Com o cabeção latejando de tanta cerveja na noite anterior, Serjão mastiga e engole o invento como se fosse o último tira-gosto do boteco, antes que o dendê reutilizado engordurasse a imagem nada boa que tinha de si mesmo.

 

Típico caso de autoestima no solado dos sapatos, diriam os especialistas em caraminholas, ele dá razão ao amigo conciso, mordaz e veloz nas respostas. É desleixado mesmo! Acha até que merece ser adjetivado de forma mais cruel, impiedosa.

 

Certo é que, vez por outra, Serjão é tomado por períodos estranhos, como se fosse pareado via bluetooth à tábua de marés da praia das Dunas, em Massarandupió, única oficialmente reservada à prática de naturismo na Bahia, seja lá o que isso signifique.


Tem semanas que jura que o universo está contra ele e submerge. Noutras, põe-se contra o mundo inteiro com a coragem e a esperança daquele rebelde chinês que encarou tanques de guerra nos protestos na Praça da Paz Celestial, em Pequim, em 1989. 

 

Tal como as correntes marítimas, Serjão oscila quando é lua cheia ou nova. Ultimamente, porém, anda seguro de que o seu destino é viver na roça, onde os bichos e as plantas lhe parecem mais íntegros e racionais do que as pessoas que vê por aí. O que mais quer agora é convencer sua musa inspiradora a se aposentar e juntarem os travesseiros no meio do mato. 


Ele já havia me contado que, desde moleque, ostenta o título de pioneiro do bullying. A primeira criatura a zoar com suas sardas foi a professora do primeiro ano: “Nossa, como você é bonitinho... Parece um ovinho de tico-tico...” 

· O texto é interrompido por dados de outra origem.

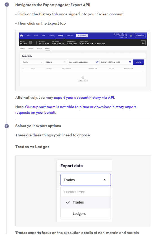Expand the Satoshi account menu
The width and height of the screenshot is (156, 238).
[140, 36]
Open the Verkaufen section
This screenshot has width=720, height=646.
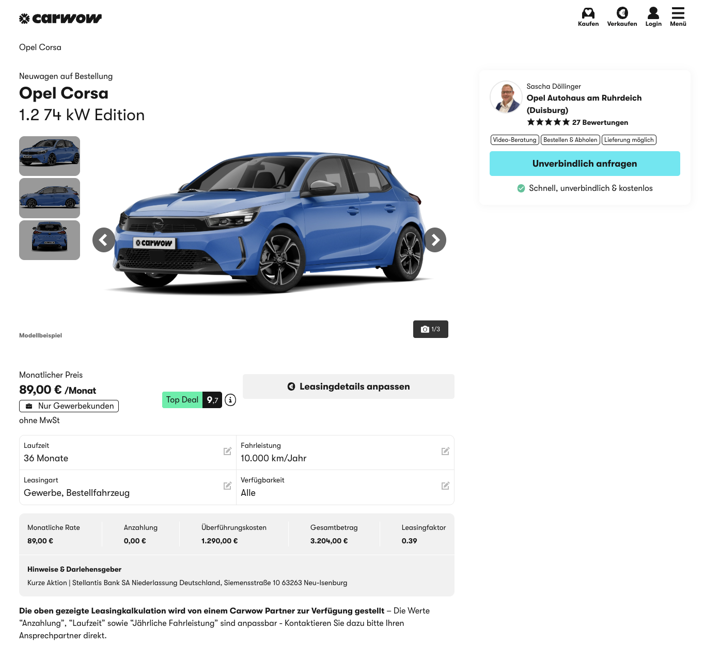click(622, 17)
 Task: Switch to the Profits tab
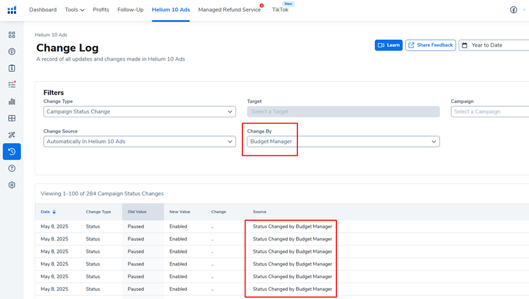point(100,10)
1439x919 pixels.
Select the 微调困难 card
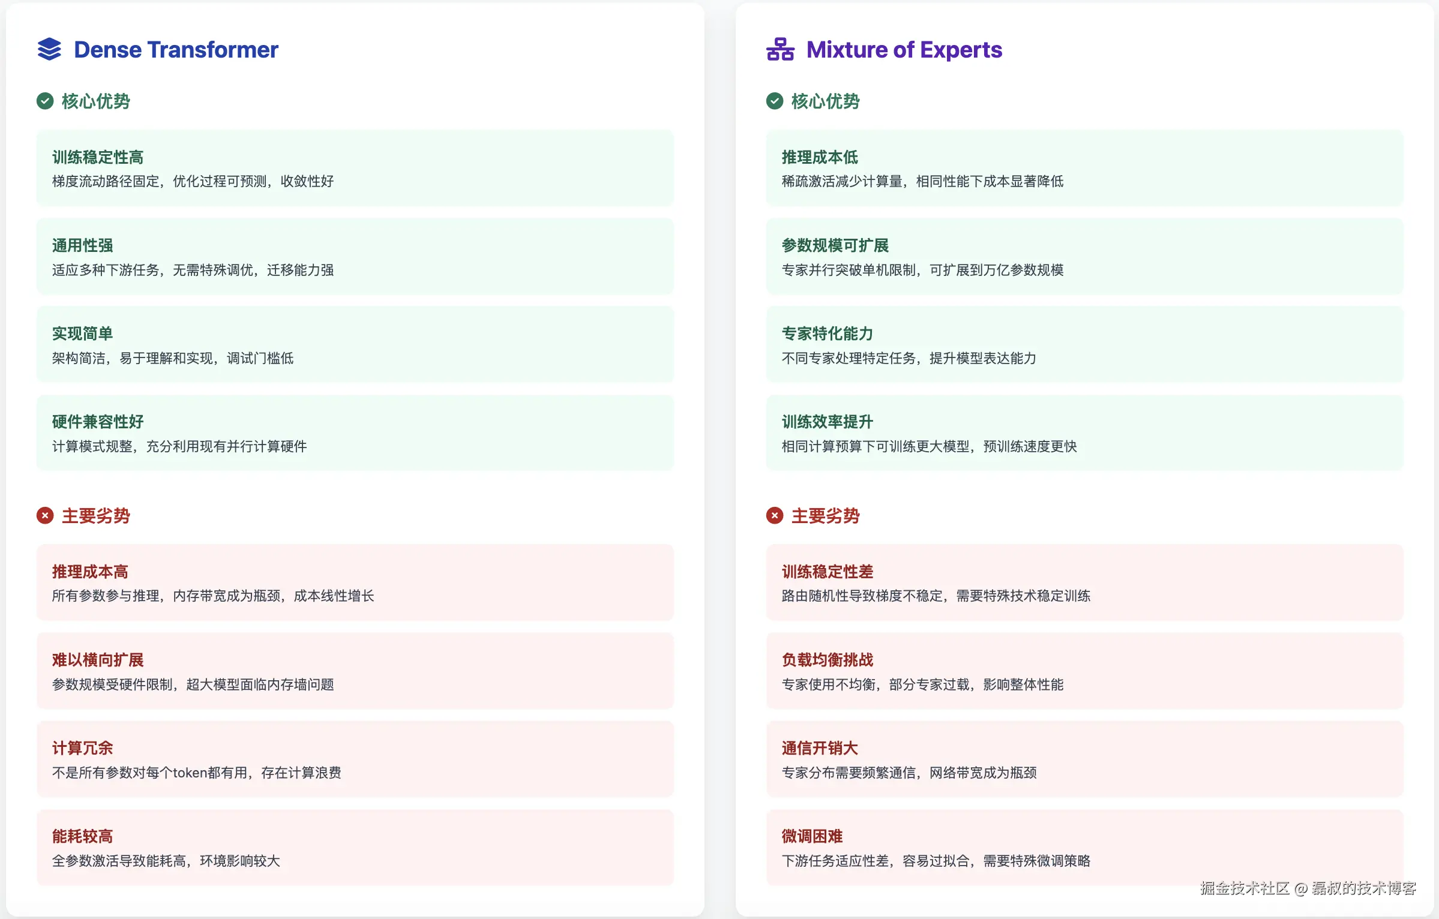click(1084, 847)
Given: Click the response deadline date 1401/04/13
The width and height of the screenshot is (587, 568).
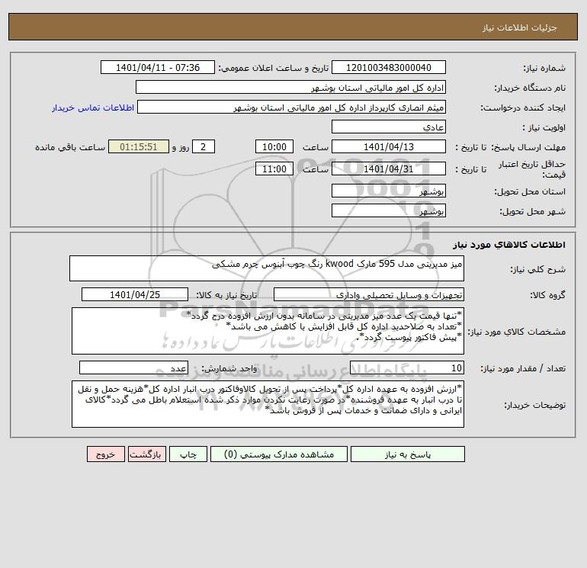Looking at the screenshot, I should (x=389, y=147).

Pronto! Ficou tácito que todos poderiam bulir com seus predicados estéticos, inclusive um par de orelhas que se tivesse brotado nas costas faria dele um anjo. 


Ilustração: álbum de família.

Garnisé”,  “Cagada de mosca”, “Banana madura” e “Enferrujado”, foram alguns dos apelidos que teve que aturar até o fim do primeiro grau. Aliás, a professora do último ano ainda tentou aliviar chamando-o de "Enferrujadinho". Dona de divinas tetas, ele até se animou achando que ela queria conferir a pinta do ovinho de tico-tico. Não deu.

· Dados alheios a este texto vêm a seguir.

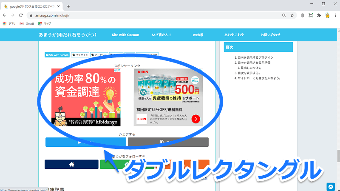Screen dimensions: 340x191
Task: Click the red arrow on Kirin ad
Action: click(x=196, y=119)
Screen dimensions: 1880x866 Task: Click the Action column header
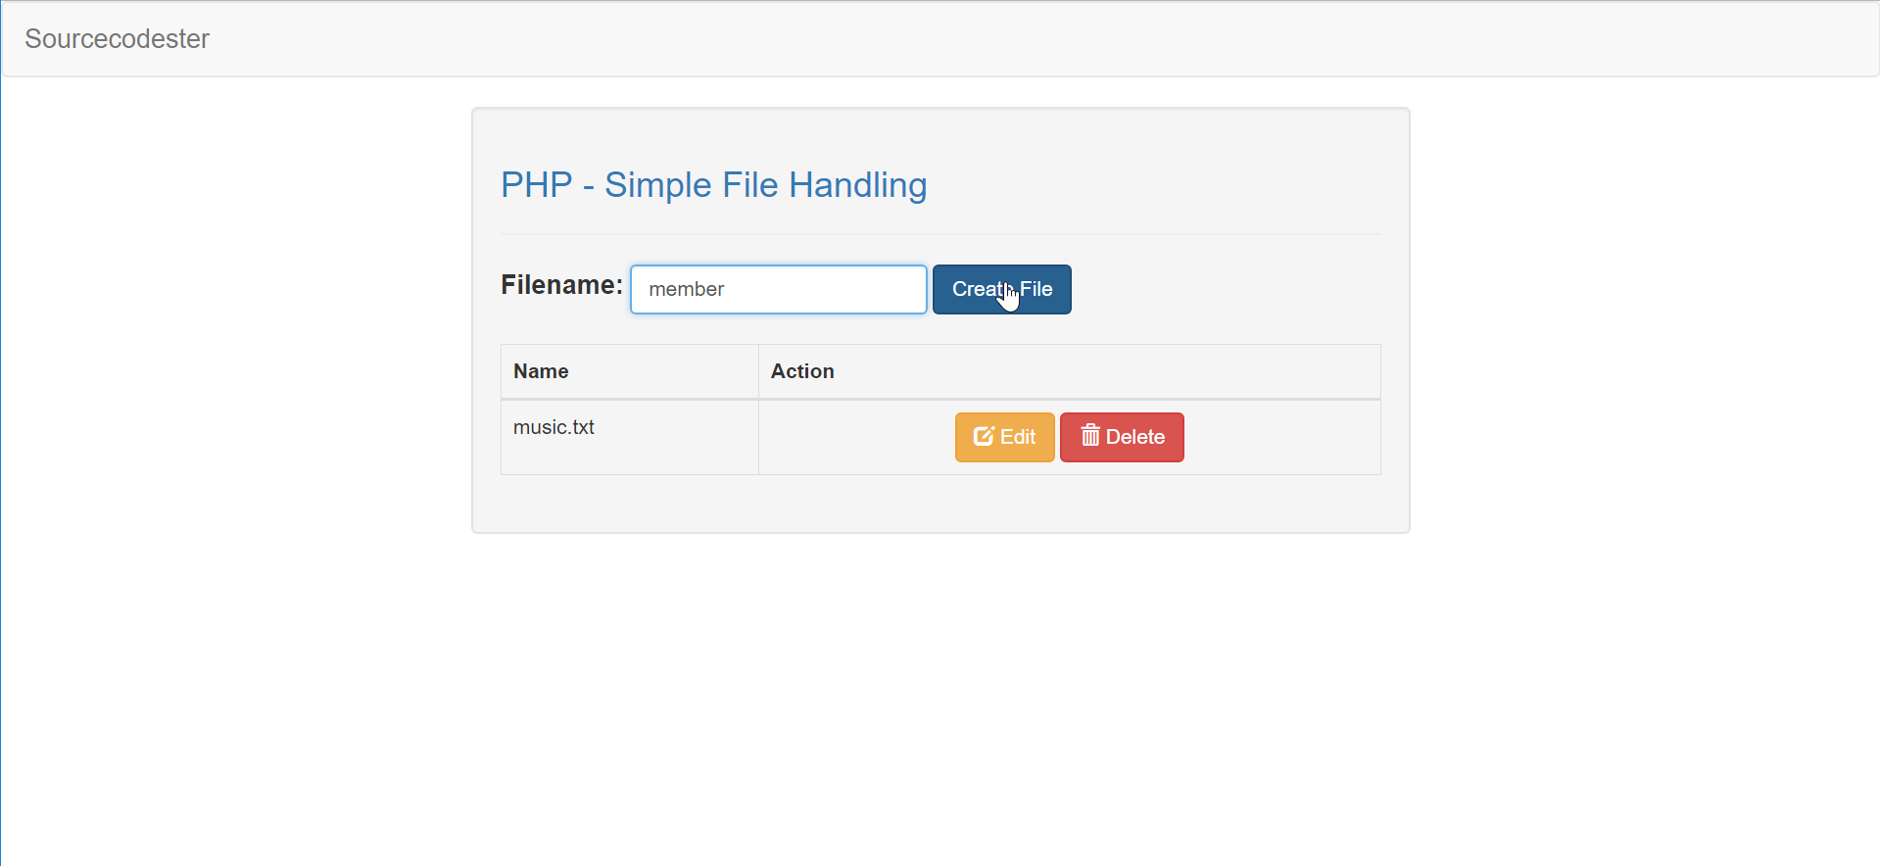[802, 371]
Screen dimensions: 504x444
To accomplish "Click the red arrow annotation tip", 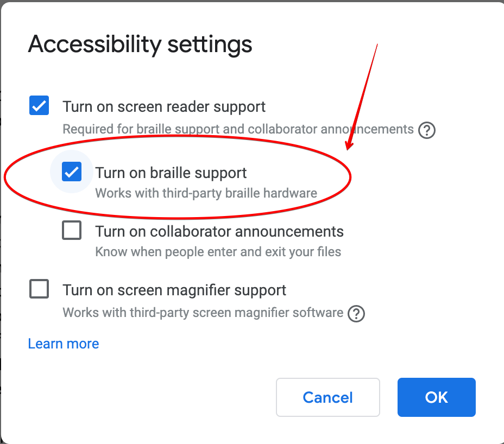I will (x=348, y=148).
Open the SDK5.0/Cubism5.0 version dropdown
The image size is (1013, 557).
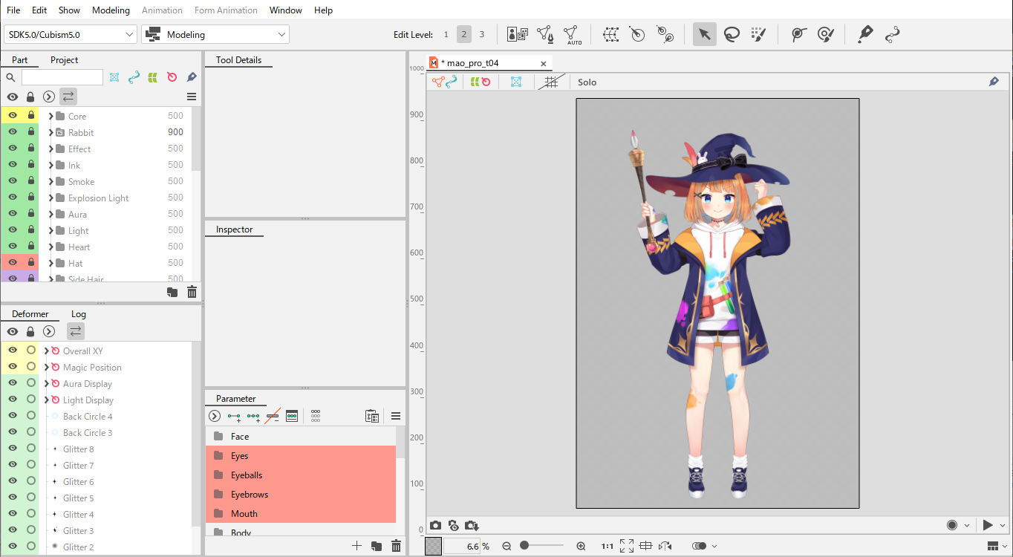[x=71, y=34]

Contou também que aquilo que aconteceu na escola nem foi o pior. Em São Paulo, no bairro operário onde morava, as tecelagens cediam casas para trabalhadores como seu pai, a maioria imigrantes espanhóis, portugueses e italianos. Acabavam todos se encontrando na mercearia, na farmácia, na igreja, no mercado ou na festa de rua.

 

Quando dava de cara com outro moleque, conseguia inibir a provocação franzindo a testa, as sobrancelhas e cerrando os punhos. Terríveis eram os encontros fortuitos, em locais públicos, como aconteceu certa vez numa sorveteria, quando ouviu de um amiguinho: “Oi, Garnisé, tudo bem?”

 

Quis quebrar a cabeça dele com o boleador de sorvetes ou a pedra que segurava a porta, tanto mais depois que sua mãe, diante de todo mundo, achou de indagar: “Nossa, filho, esse é seu apelido?” 

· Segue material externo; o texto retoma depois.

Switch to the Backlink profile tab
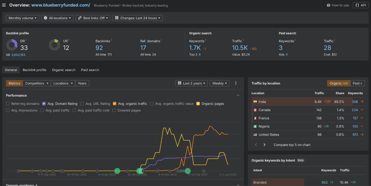 [34, 70]
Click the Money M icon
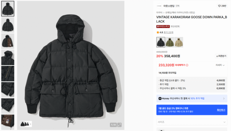The height and width of the screenshot is (131, 231). (x=160, y=98)
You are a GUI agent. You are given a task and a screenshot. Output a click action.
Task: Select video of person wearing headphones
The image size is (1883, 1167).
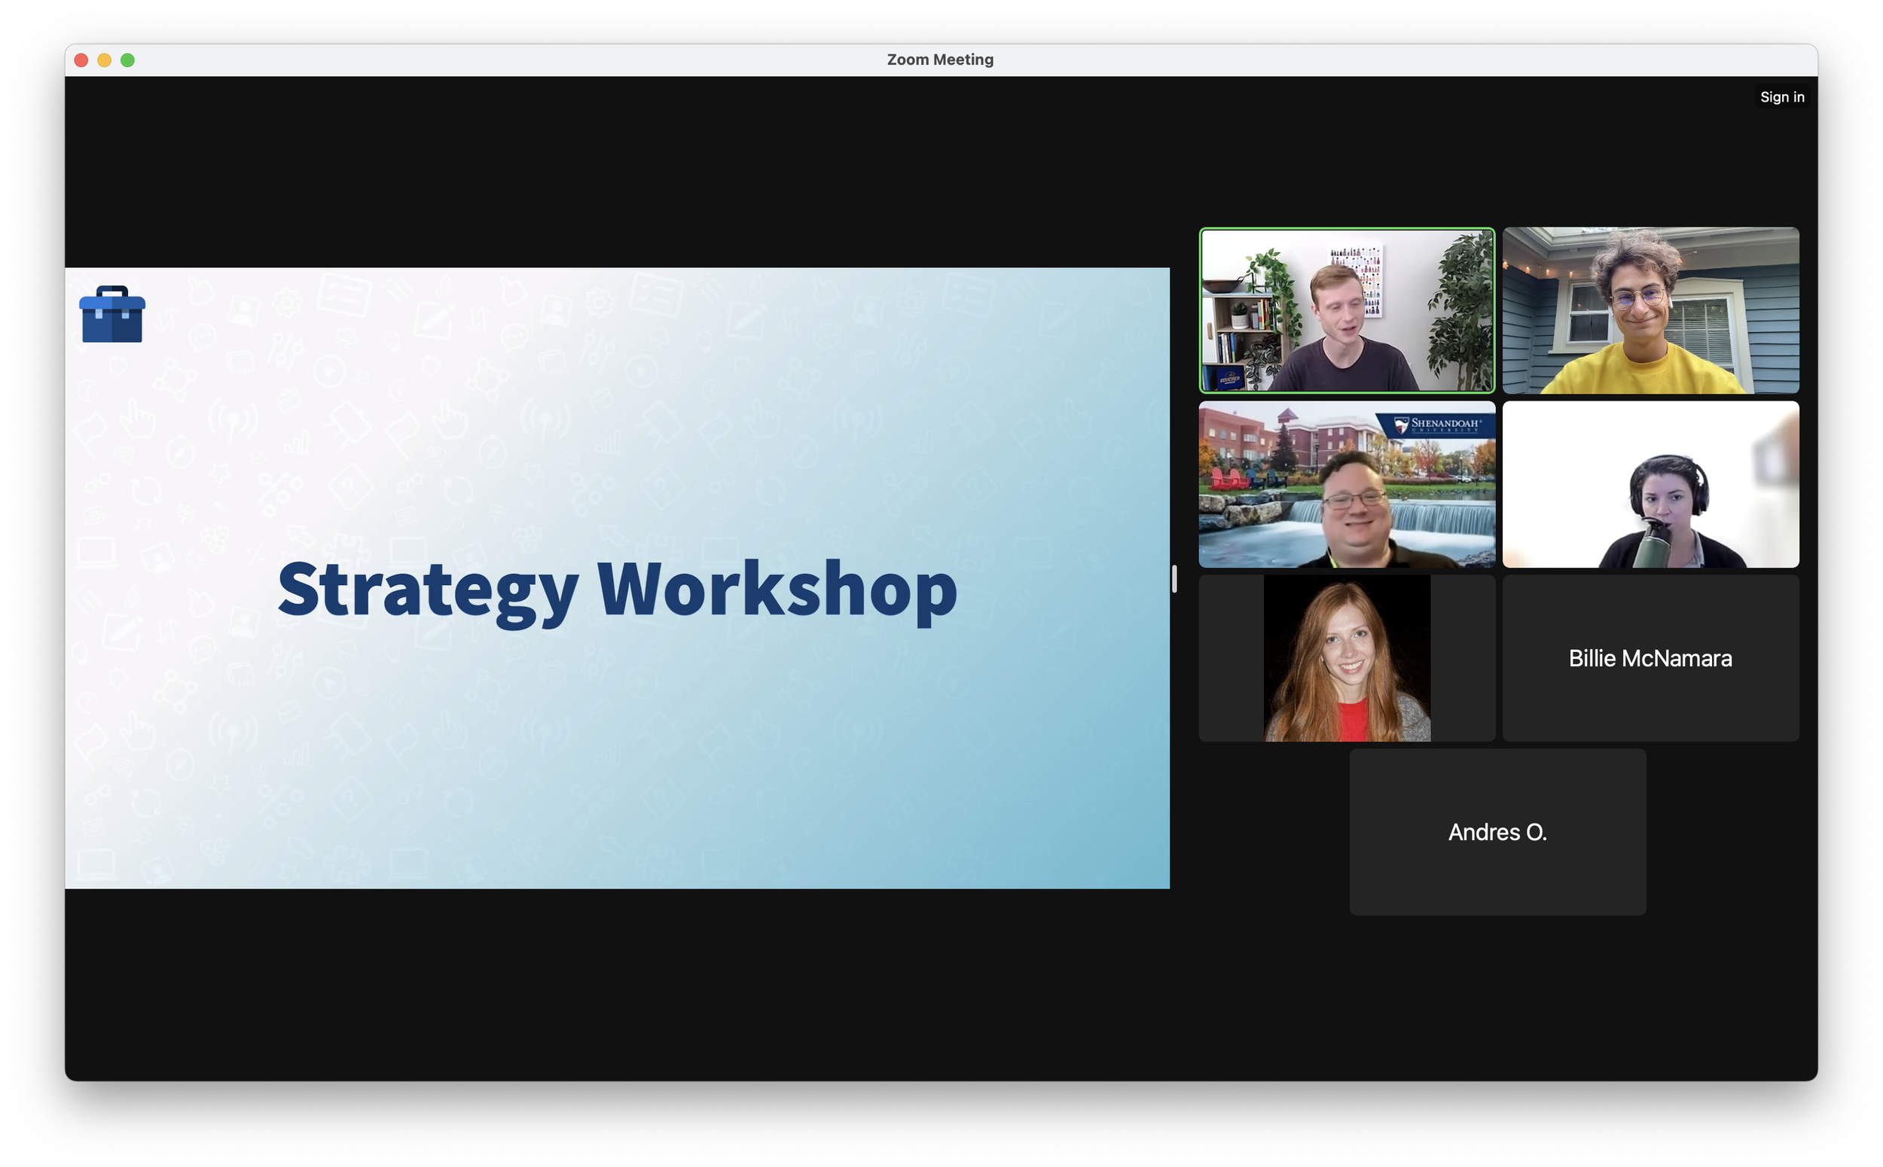1650,485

Quase aos prantos, tenta responder de forma objetiva e contundente, mas o que sai só macula a sua fama de menino sabido, bom de briga: “E o apelido dele, sabe qual é? Cocô...” 

 


Aos 66 anos, entre livros, bichos e plantas, Serjão não precisa mais ser conciso, rápido e mordaz em suas respostas. Vive
um dia por dia como escolheu viver, nada mais. Feito um garnisé no tempo dos quintais.